(Beginning of Source passage)

I brought international friends to this museum because of this great story. I remember bringing one Christian volunteer serving migrant factory workers in China. He was very touched, and told me that the visit helped inspire him to clarify his own calling among the urban poor, living in quasi-serfdom, and similarly neglected and often deprived. Imagine, an old slavery story having an inspirational impact on work even today.
I often brought medical scholars from China, who were visiting at the famous Children’s Hospital of Cincinnati, on a 2-monthly grand tour of Cincinnati. We always stopped to see the large historic wall murals on the Covington, Kentucky, southern bank of the Ohio River, directly across from Cincinnati Reds Stadium on the northern bank. One mural was especially poignant. It depicted Eliza, the slave who escaped across the frozen Ohio River, with fierce dogs coming after her, in the dramatic story of uncle Tom’s Cabin written by Harriet Beecher Stowe.
我经常带来自中国的， 来参观知名的辛辛那提儿童医院的医务人员，进行每2个月的辛辛那提城市介绍。我们常常停下来在肯塔基州Covington市，俄亥俄河南岸的巨大的历史性壁画，正对着北岸的辛辛那提红队体育场。其中一个壁画极为凄美。上面画着伊丽莎Eliza，横渡冰封的俄亥俄河的奴隶，后面有凶猛的狗儿们追赶着，就是哈丽叶特-比切-斯托Harriet Beecher Stowe写的汤姆叔叔的木屋里戏剧般的故事。

(End of Source passage)

▶ **Required action 1**
Check statements (a), (b), and (c) against the passage on the Covington murals. For each one, answer yes or no and quote the words of the passage that decide it. (a) The murals are on the northern bank of the Ohio River. (b) The medical scholars were visiting the Children's Hospital of Cincinnati. (c) The volunteer served migrant factory workers in China.
▶ **Required action 2**
Reproduce word for word the stretch of the passage on the Covington murals from "I often brought" through "Harriet Beecher Stowe.".
▶ **Required action 3**
According to the passage on the Covington murals, what stands on the northern bank directly across from the murals?

(Beginning of Recorded data)

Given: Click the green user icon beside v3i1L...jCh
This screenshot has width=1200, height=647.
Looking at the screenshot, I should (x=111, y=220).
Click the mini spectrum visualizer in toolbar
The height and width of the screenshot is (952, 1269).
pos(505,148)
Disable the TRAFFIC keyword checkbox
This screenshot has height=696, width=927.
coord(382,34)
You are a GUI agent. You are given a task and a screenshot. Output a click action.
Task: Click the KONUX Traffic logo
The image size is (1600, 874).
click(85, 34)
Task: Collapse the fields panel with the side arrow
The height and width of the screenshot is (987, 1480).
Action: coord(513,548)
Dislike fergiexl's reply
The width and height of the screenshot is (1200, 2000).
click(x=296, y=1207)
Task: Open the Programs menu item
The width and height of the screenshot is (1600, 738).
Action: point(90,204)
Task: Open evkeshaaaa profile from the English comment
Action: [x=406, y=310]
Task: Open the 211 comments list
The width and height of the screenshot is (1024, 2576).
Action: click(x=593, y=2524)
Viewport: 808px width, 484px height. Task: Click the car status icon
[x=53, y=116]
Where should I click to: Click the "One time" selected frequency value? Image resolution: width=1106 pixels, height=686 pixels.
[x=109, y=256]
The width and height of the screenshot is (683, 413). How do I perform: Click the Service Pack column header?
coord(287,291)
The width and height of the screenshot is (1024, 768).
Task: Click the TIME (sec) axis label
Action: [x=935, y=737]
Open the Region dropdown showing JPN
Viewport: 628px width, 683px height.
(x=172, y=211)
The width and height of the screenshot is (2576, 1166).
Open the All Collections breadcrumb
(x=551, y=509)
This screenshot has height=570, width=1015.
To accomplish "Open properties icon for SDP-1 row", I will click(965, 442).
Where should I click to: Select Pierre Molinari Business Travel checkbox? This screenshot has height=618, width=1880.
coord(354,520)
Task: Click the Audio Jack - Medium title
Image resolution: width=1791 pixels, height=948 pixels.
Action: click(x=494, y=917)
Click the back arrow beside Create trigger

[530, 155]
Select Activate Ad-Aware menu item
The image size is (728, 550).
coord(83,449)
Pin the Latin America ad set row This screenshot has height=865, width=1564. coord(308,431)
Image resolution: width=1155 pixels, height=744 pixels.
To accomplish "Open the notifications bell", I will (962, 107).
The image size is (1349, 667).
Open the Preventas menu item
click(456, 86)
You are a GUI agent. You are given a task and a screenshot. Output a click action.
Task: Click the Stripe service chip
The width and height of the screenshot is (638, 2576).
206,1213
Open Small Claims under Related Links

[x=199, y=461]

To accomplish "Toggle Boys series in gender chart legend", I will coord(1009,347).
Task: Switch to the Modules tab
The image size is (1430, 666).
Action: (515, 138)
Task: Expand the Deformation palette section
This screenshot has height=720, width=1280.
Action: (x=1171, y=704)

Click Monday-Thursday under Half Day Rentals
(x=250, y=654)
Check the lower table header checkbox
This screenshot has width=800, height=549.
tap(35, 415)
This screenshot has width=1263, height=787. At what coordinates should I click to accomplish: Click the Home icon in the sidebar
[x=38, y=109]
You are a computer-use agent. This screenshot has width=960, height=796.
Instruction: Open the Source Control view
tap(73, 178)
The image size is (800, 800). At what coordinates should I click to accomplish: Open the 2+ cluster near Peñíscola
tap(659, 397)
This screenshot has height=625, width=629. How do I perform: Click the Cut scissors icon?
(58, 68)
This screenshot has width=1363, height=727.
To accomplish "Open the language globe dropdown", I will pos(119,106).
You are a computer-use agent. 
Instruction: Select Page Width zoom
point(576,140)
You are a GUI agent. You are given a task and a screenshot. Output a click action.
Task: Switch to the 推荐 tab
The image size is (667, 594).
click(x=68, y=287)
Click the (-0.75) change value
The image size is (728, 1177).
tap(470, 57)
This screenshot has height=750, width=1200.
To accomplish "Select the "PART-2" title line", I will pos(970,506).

(End of Recorded data)

▶ **Your response 1**
(a) No: "on the Covington, Kentucky, southern bank of the Ohio River"
(b) Yes: "who were visiting at the famous Children’s Hospital of Cincinnati"
(c) Yes: "serving migrant factory workers in China"

▶ **Your response 2**
I often brought medical scholars from China, who were visiting at the famous Children’s Hospital of Cincinnati, on a 2-monthly grand tour of Cincinnati. We always stopped to see the large historic wall murals on the Covington, Kentucky, southern bank of the Ohio River, directly across from Cincinnati Reds Stadium on the northern bank. One mural was especially poignant. It depicted Eliza, the slave who escaped across the frozen Ohio River, with fierce dogs coming after her, in the dramatic story of uncle Tom’s Cabin written by Harriet Beecher Stowe.

▶ **Your response 3**
Cincinnati Reds Stadium